Take the line with "Given: Open the US 30 index name" as the first and the last line of the data as the end. Write out both and every line between exactly, except pictures.
____ Given data
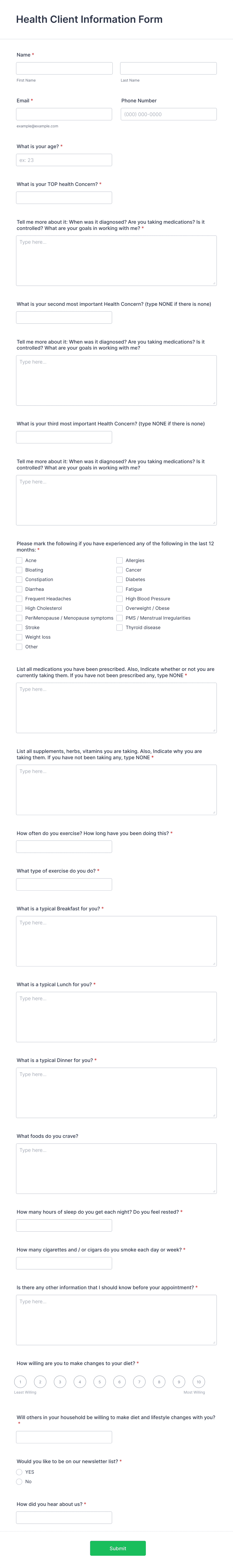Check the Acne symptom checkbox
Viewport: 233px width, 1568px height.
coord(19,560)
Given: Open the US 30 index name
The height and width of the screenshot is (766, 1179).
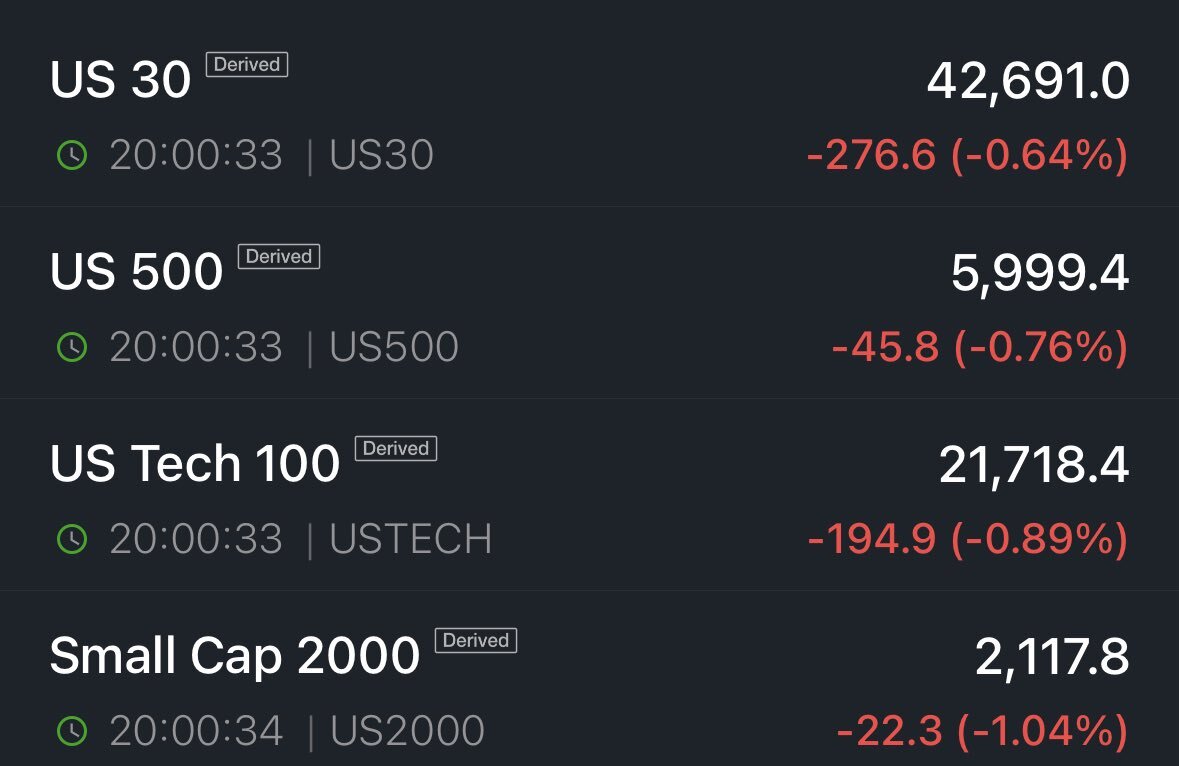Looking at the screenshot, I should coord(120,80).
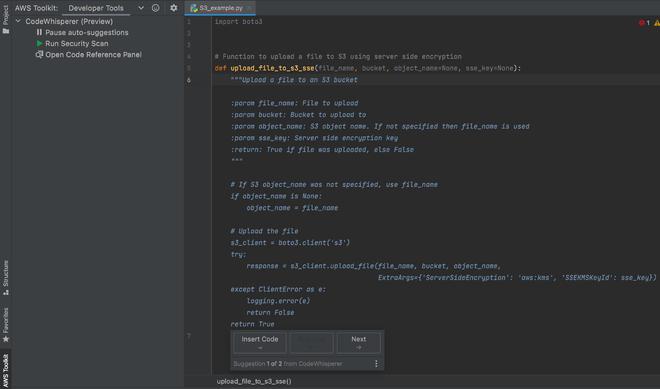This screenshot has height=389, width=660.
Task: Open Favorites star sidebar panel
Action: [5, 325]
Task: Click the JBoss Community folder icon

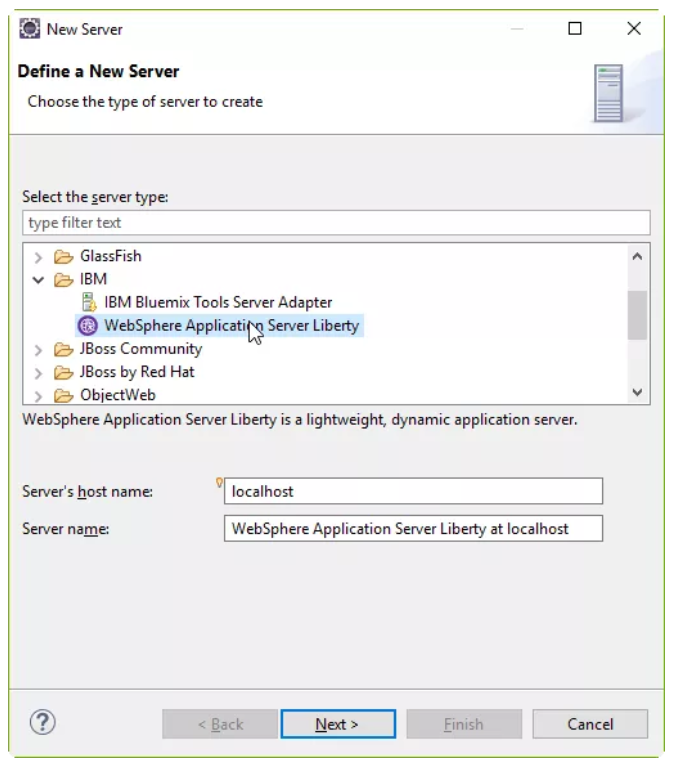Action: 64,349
________
### Exercise answer
Given: Open the US 30 index name
The height and width of the screenshot is (766, 1179).
Looking at the screenshot, I should coord(120,80).
This screenshot has height=389, width=660.
Task: Open Favorites star sidebar panel
Action: [5, 325]
Task: Click the JBoss Community folder icon

Action: 64,349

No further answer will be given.